Marco Antonio Olaguez Bayona

Mike Flanagan se ha distinguido por entregar trabajos estupendos. Y está  segunda temporada de Hill House, es tan esperada como ansiada, está desde antes de comenzar el capítulo 1, maldita por su predecesora. Porque a cada paso que de, a cada “vuelta de tuerca”, Hill House la ensombrece sin esfuerzo desde nuestra memoria, pidiendo más de lo que nunca será capaz de dar.

Su director, Mike Flanagan, es la víctima principal de la maldición, pues intenta recrear, sin éxito, cada una de las cosas que nos gustaron de Hill House, ofreciendo un sinfín de cosas que buscan sorprender y que no sorprenden, o que nos emocionemos con una sobrecarga de trasfondos emocionales de TANTOS personajes que al final resulta imposible encariñarse con ninguno realmente.
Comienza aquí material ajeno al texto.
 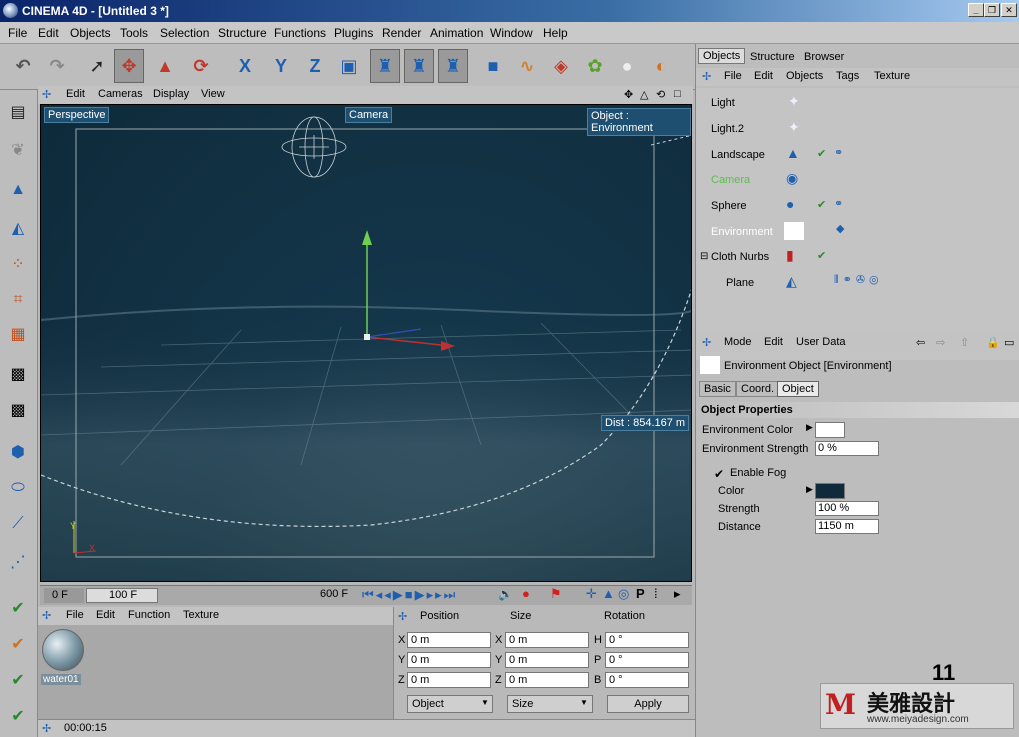 I want to click on autokey-icon: ⚑, so click(x=556, y=594).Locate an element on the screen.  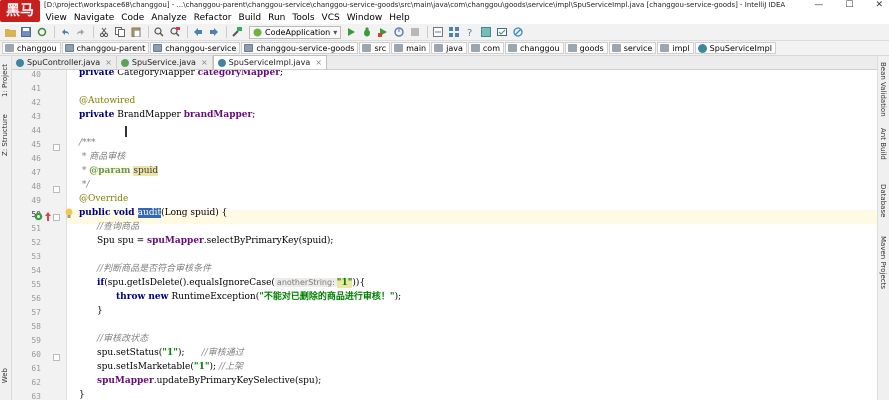
breadcrumb-item: goods is located at coordinates (586, 48).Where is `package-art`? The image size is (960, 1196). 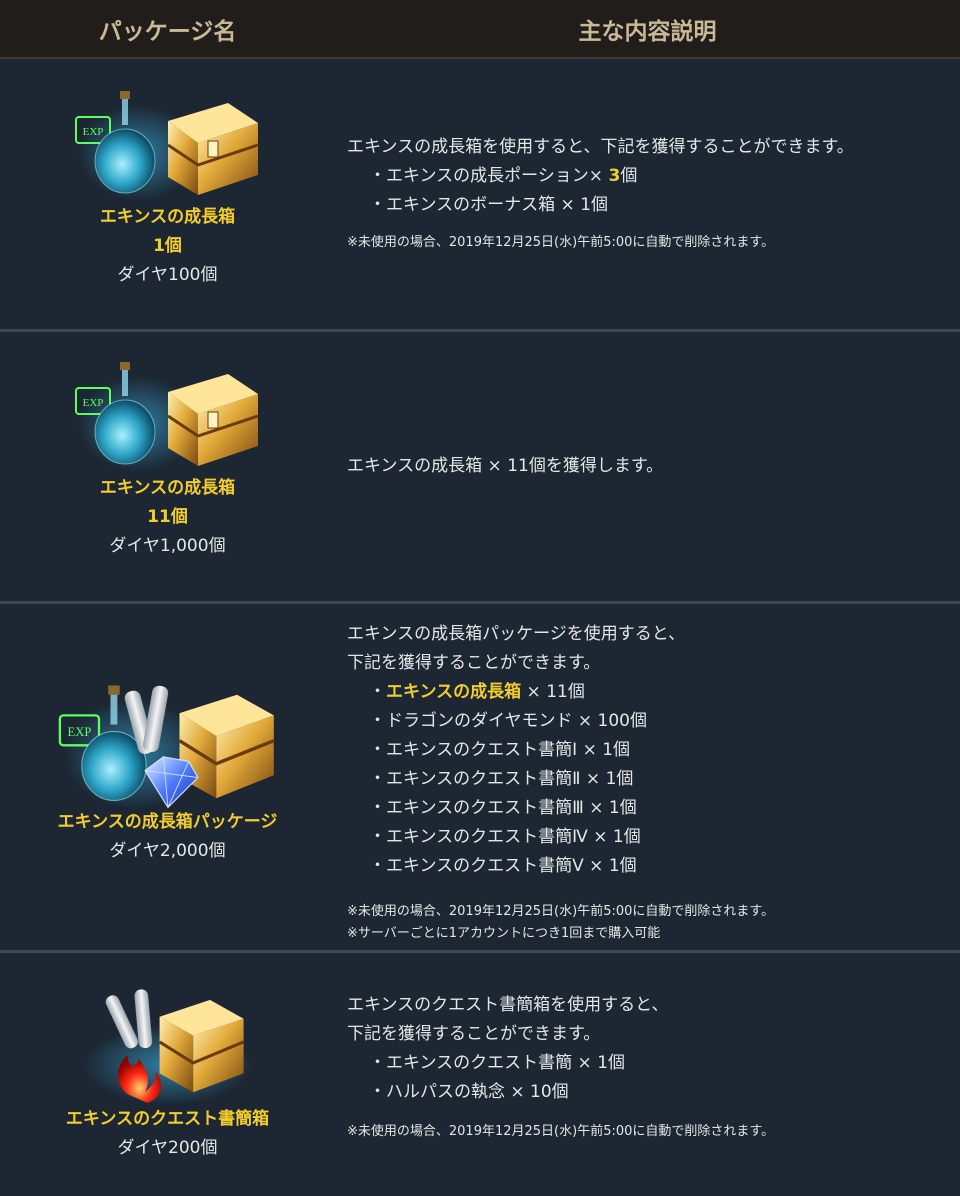 package-art is located at coordinates (168, 1047).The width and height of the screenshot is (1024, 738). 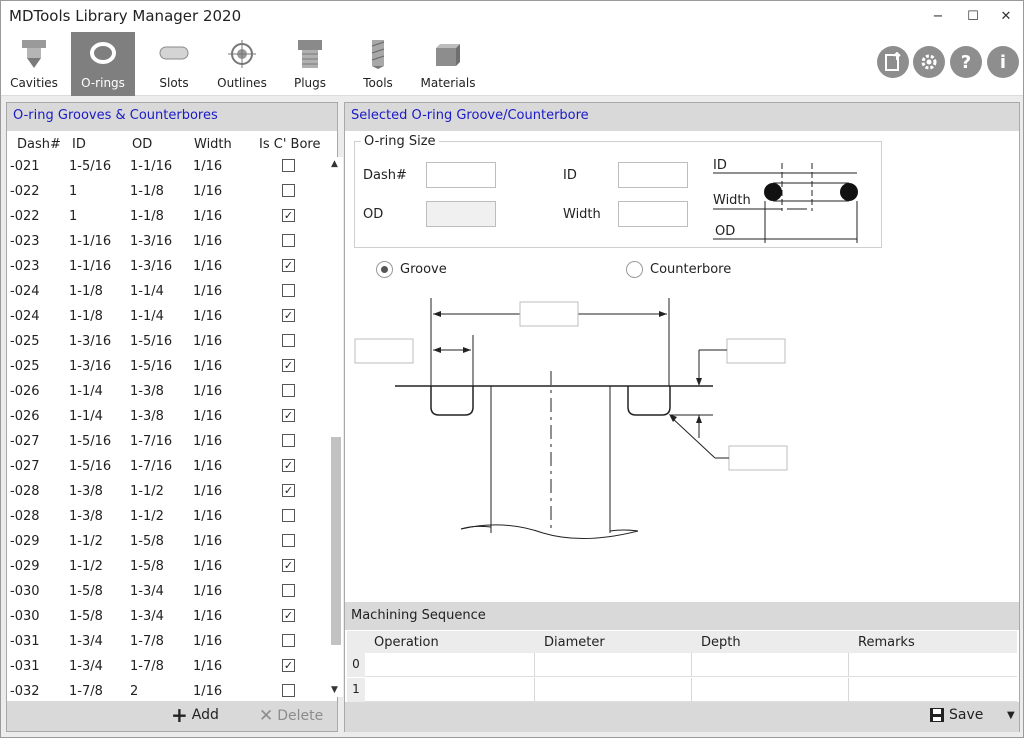 I want to click on groove-width-field, so click(x=384, y=351).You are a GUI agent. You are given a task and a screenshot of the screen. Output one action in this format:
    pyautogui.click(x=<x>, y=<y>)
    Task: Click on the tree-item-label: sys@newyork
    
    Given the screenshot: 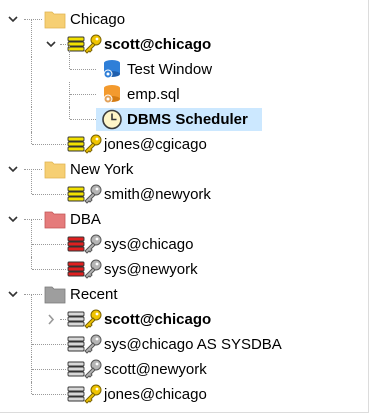 What is the action you would take?
    pyautogui.click(x=151, y=270)
    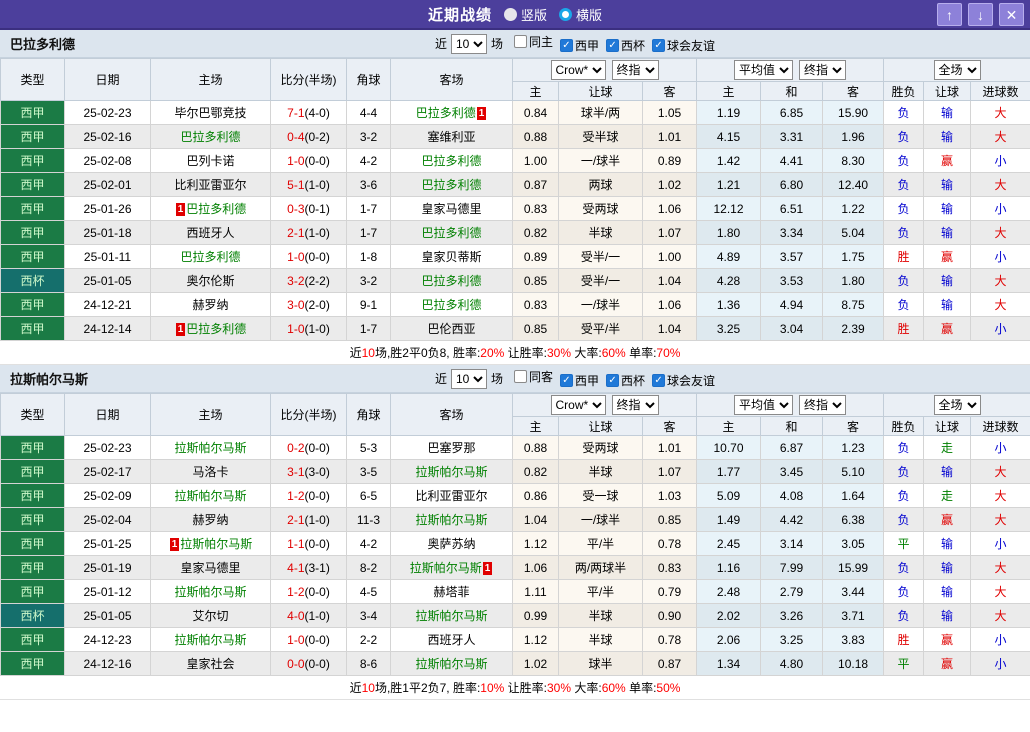 The width and height of the screenshot is (1030, 732). Describe the element at coordinates (729, 160) in the screenshot. I see `cell-avg-home: 1.42` at that location.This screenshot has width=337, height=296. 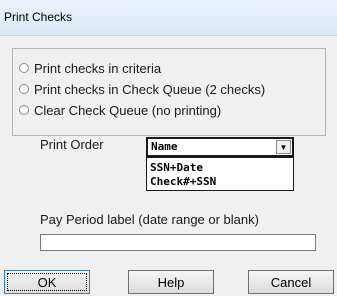 I want to click on radio-label: Print checks in Check Queue (2 checks), so click(x=150, y=89).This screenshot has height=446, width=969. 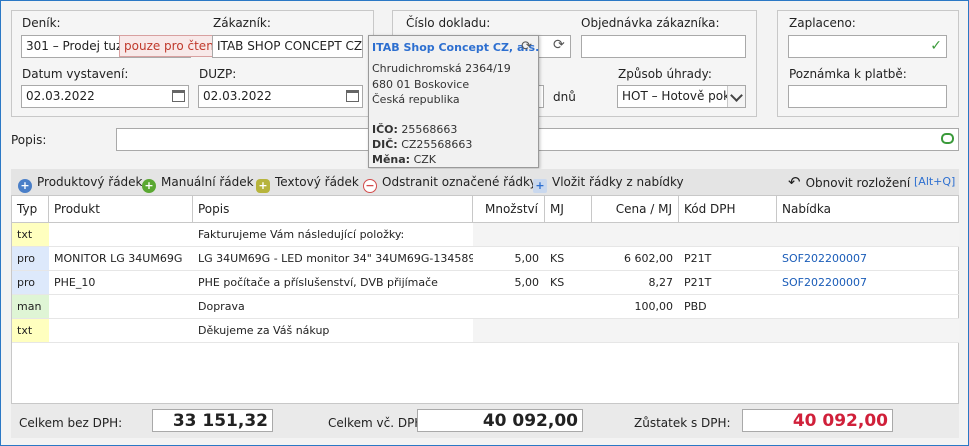 I want to click on dic-label: DIČ:, so click(x=385, y=144).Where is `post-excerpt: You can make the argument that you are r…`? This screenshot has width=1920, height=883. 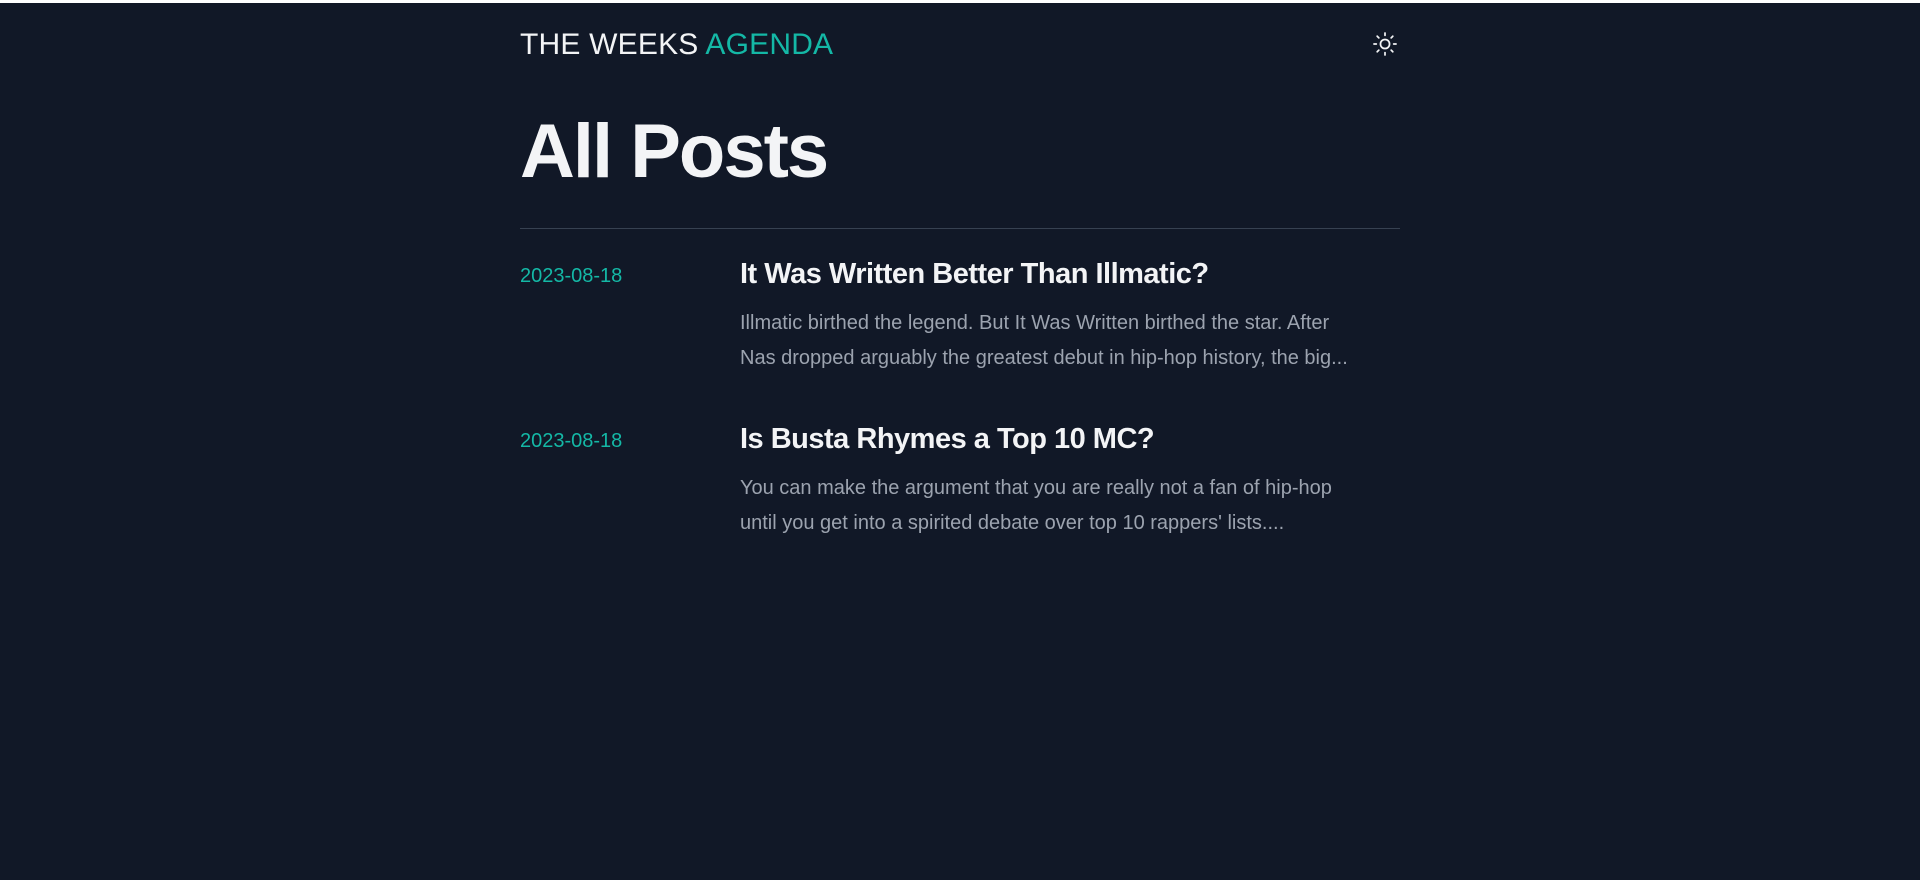 post-excerpt: You can make the argument that you are r… is located at coordinates (1071, 506).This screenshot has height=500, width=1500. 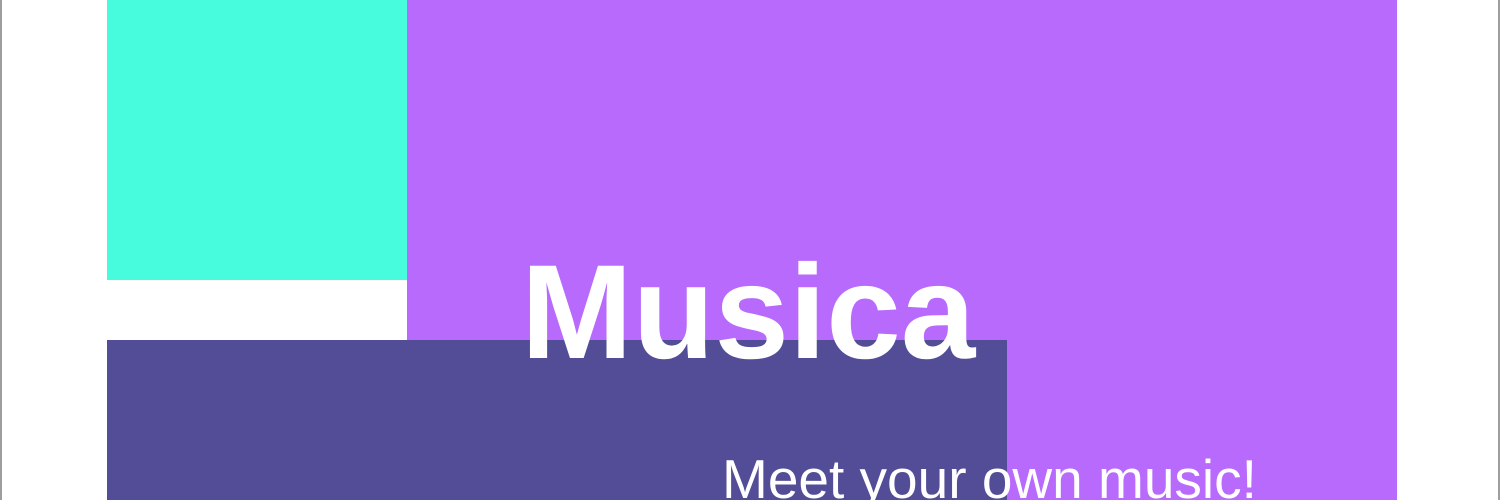 I want to click on teal-block, so click(x=257, y=140).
Esta serie no es una historia de fantasmas, como nos prometen en el primer capítulo. Y falla estrepitosamente en ser una historia de amor, como nos prometen que es varios capítulos después. Y sobre todas las cosas, lo que desde luego no es, es terror. Porque no da miedo, ni siquiera un susto. Nada.

Lo máximo que se le puede pedir a esta temporada es un pasatiempo algo soporífero y de diálogos repetitivos y aburridos (and she sleep, and she wake, and she walk, durante media puñetera hora). No busquéis la grandeza de Hill House, conformaos con la modesta historieta propia de una película de domingo al mediodía, y que todo lo demás sea confetti. Que la disfruten.